I was born and grew up in Cabo Verde, where dancing is part of the social and cultural fabric every day. At a very young age, I started practicing rhythmic gymnastics. I used to suggest to the trainers the music, theme and movements for the different apparatuses that I would perform. Maybe this was already an involuntary choreographic act?

Later, with friends, we co-founded the dance group Compass. Basically, we rehearsed and did small shows. We could not think of dance from an academic perspective, as there were no dance schools or classes in Mindelo. Therefore, we were left with rehearsing; that was all we knew. We choreographed a variety of dances, music and ideas. We did what we liked, we did it for fun. We dreamed of becoming dancers, professional artists. We pretended so hard that at last this became the center of our activities.

At age 18, I moved to Europe to study dance at a university level. First, I went to Portugal (Escola Superior de Dança) and then to Belgium (P.A.R.T.S). This was when I first contacted the tradition of Western dance in a structured way.

How would you describe Bacchae – Prelude to a Purge to someone who hasn’t seen it? 

Bacchae – Prelude to a Purge is comprised of a group of dancers and musicians with the usual borders separating them being blurred.
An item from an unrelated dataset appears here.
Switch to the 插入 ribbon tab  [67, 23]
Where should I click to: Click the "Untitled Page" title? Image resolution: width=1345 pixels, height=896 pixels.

Immediately a question arises: is he dancer, an actor, a musician?

The show is an energy outburst produced from the clash of disparate entities, some harder, others softer. There are contradictory elements between what is happening onstage, in the audience, and the projection of the imagination of a single member.

I think of it in terms of a fiction. That is to say, there is freedom in placing materials which normally do not go together in a counter-intuitive, non-consequential and yet vital arrangement.

The idea was never to tell the story to the public as the unfolding of a linear narrative in a theatrical way, with characters and sequential events. Until a late moment, my show still reflected, with great degrees of freedom, the structure and events of the play. However, as I and we carried on working, this went on changing, until finally, like the play where the transformation of characters is sudden and radical, the show became closer to cartoon than to reality.

How did this piece come about? Why did you decide to draw on this particular Greek tragedy? 

Tiago Rodrigues, the artistic director of the National Theatre in Lisbon, invited me to work on a Greek Tragedy. I chose Bacchae, as I read somewhere, “Euripides’ Bacchae is a piece of dances and mysteries.” This and its narrative development, its irrational twists and outcomes, attracted me; I wanted to get into it.

It evolves through appearances, illusions, metamorphoses and social statuses in danger; the play unfolds in a non-intuitive way, full of interventions that change the course of the story unexpectedly but above all for the last pages of the play when Agave returns to the palace with the head of her son, Pentheus, the king, between her hands as a hunting trophy, and her father, the grandfather of Pentheus, guides the eyes of his daughter, possessed by Dionysus, in order for her to see that what she carries between her hands is the head of her own son and not the head of a lion. It is extraordinary; it moves me each time I read it.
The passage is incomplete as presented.